Volatility is an underlying premise. Volatility can be a good thing, invigorating markets. It can also be a bad thing, causing investors to flee to the sidelines. The advent of nano-trading has brought more volatility to the markets. Germany recently banned nano-trading. A nanosecond is 10-6 of a microsecond (1 nanosecond = 1.0 × 10-6 milliseconds). Currently the markets clear trades in microseconds. What this means is that if I can trade in nanoseconds; I can buy and sell many times before the markets can clear my initial trade. Next time you take a look at stock quotes, notice that the price now is carried to the right of the decimal point anywhere from four to eight places. The US financial markets have suffered over 18,000 extreme price changes caused by ultrafast trading, according to a new study of market data between 2006 and 2011.

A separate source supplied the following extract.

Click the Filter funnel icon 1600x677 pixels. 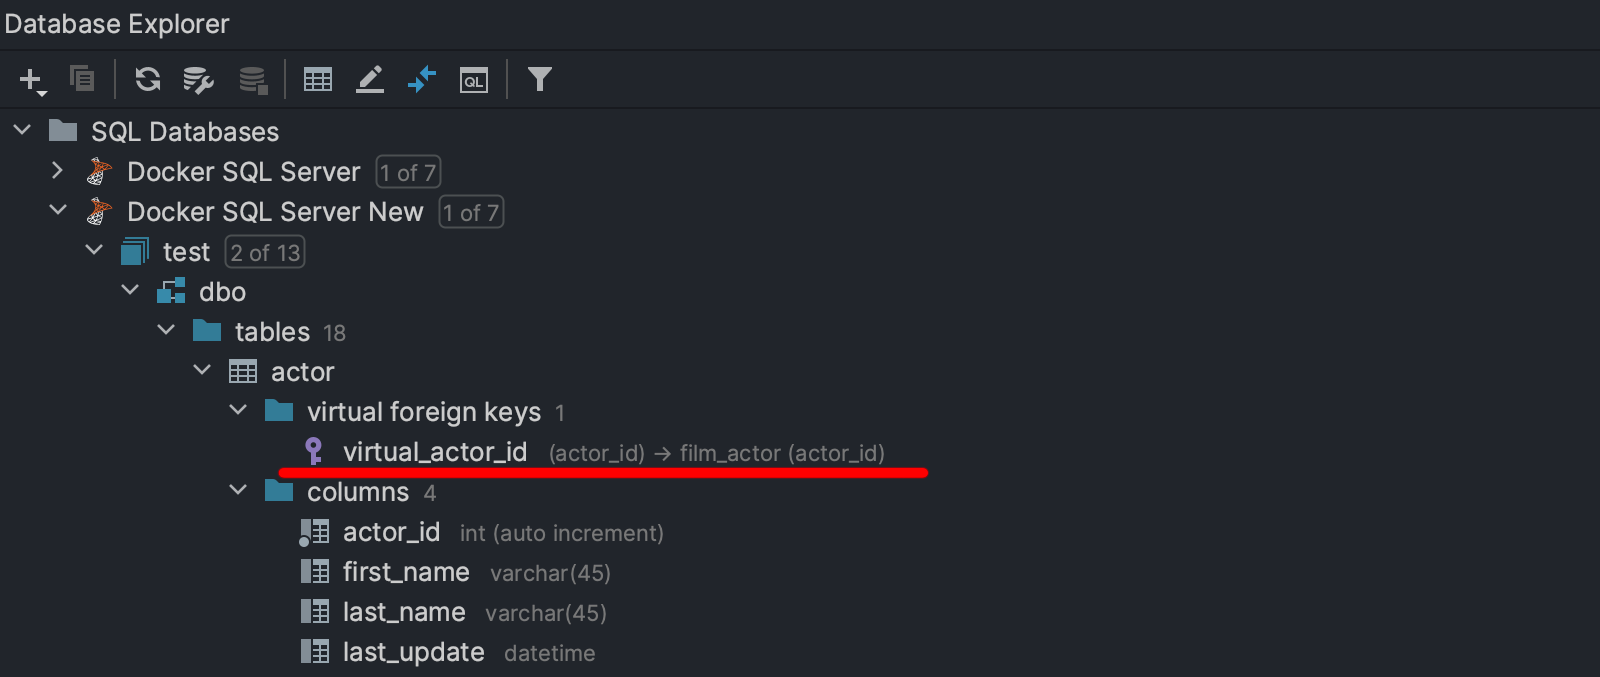tap(540, 79)
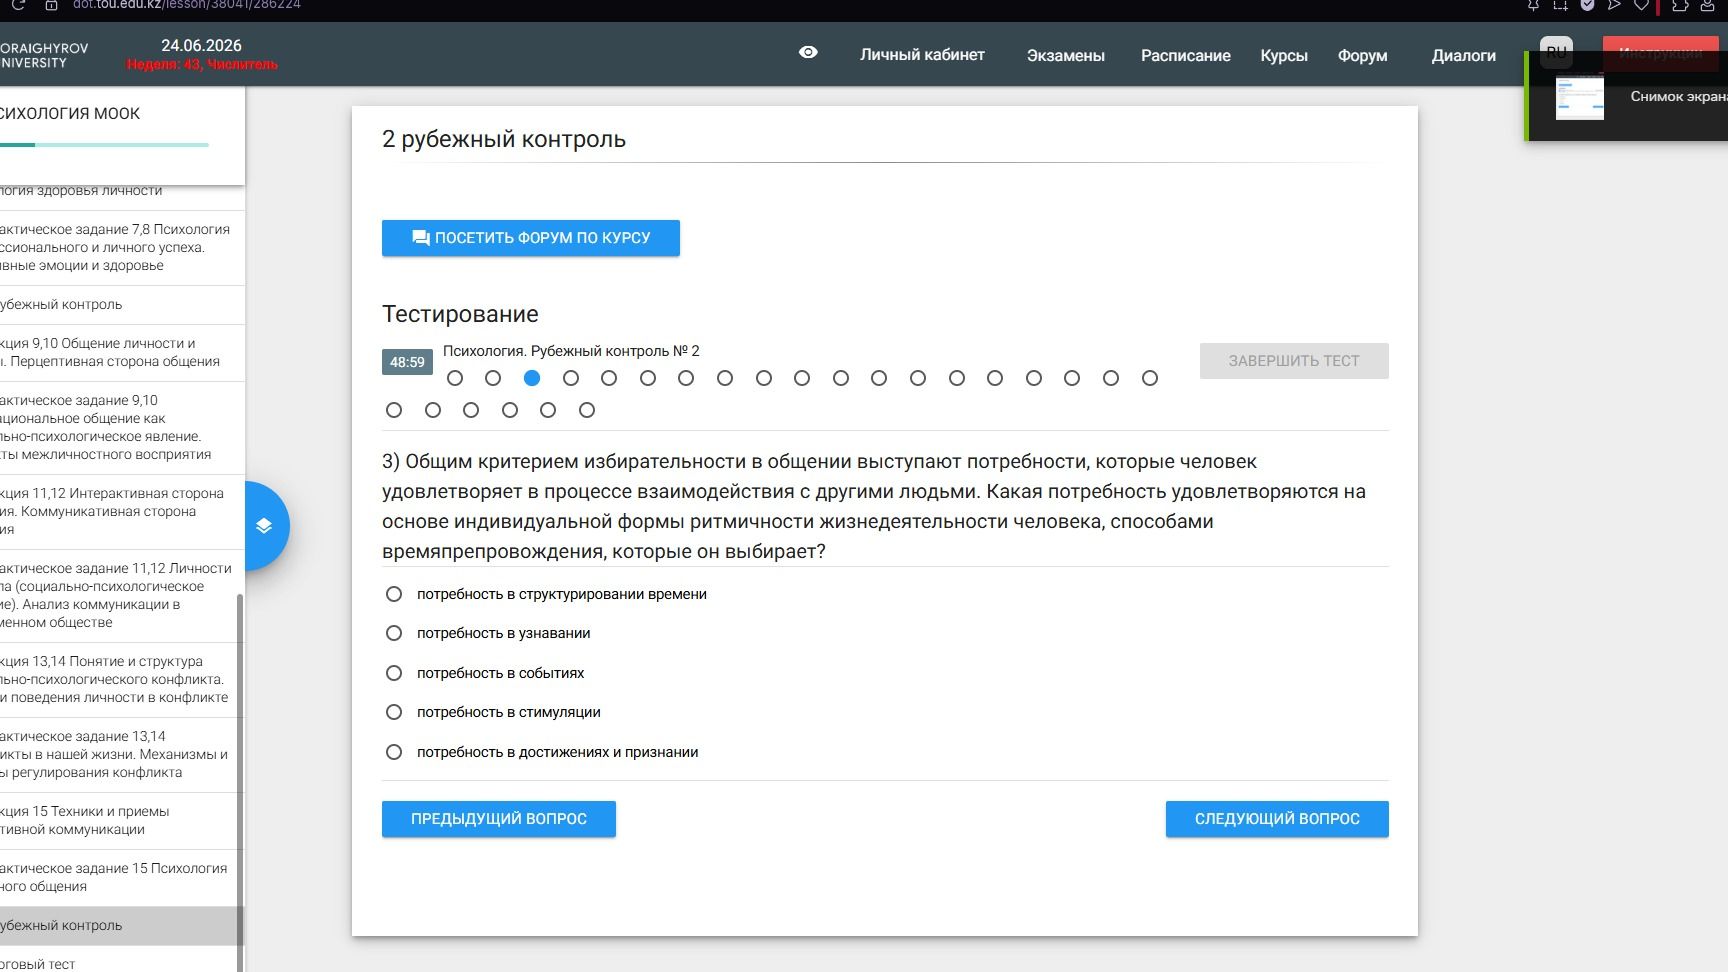Click the blue layers icon floating button

pos(264,526)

Top question: When will the markets experience a significant imbalance sufficient to drive investors to the sidelines?

Competition

I have been involved in a recent discussion on LinkedIn as to the number one cause for a business fail. The discussion was started by Chris Cayer, COO Reyactive LLC and a member of the Strategic Business and Competitive Intelligence Group with the following question:

What do you think is the most common reason businesses fail?

Chris is writing a book specifically on how to deal with root causes of business failures, and wanted to hear member thoughts on the subject. I have provided an abridged, edited summary of my comments below, expressing my focus on why competition as a driving force in business success or failure.

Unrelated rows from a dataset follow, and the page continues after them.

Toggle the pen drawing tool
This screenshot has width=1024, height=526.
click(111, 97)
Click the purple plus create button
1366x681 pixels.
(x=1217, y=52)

  • Competition is the main cause of business failure. More companies go out of business because competitors come up with something better or cheaper, etc.
  • The drivers for all of the failures reside in the competition area. Think about the issues, such as: lack of resources - cash, management experience, etc. Competition creates demand and demand creates failure points that result from competing to succeed. I am reading Nassim Taleb's newest book, ‘Antifragile’ and would suggest that this may have some excellent examples and discussion on competitive forces.
  • How does one become profitable? Answer, by eliminating or minimizing the competition. Your customers are someone else’s competitor - they are doing the same thing to survive and thrive - eliminating the competition. Hence, competitive intelligence, competitive analysis, risk management, business continuity planning, business/product cycle etc. No competition, no need to worry about a product lifecycle as such.
  • Competitive forces are neither ‘good’ nor are they ‘bad.’ Do not mistake my comments for a judgment on competition and non-competition. Competition is healthy and creative; it drives markets.
  • Do not mistake the customer’s actions or inactions for decisions that are based on old paradigms of failure. For example: When did you last purchase carbon paper? Computers effectively made carbon paper obsolete and yet they did not compete directly with carbon paper companies. Typewriters were a direct source of competition, but unseen risk and thinking that what is not seen is not there and what is not understood does not exist, i.e., I make carbon paper therefore my competition is other makers of carbon paper and my customers are captive as they use my product and they have no alternative to carbon paper.... there is a tendency to mistake the unknown for the nonexistent.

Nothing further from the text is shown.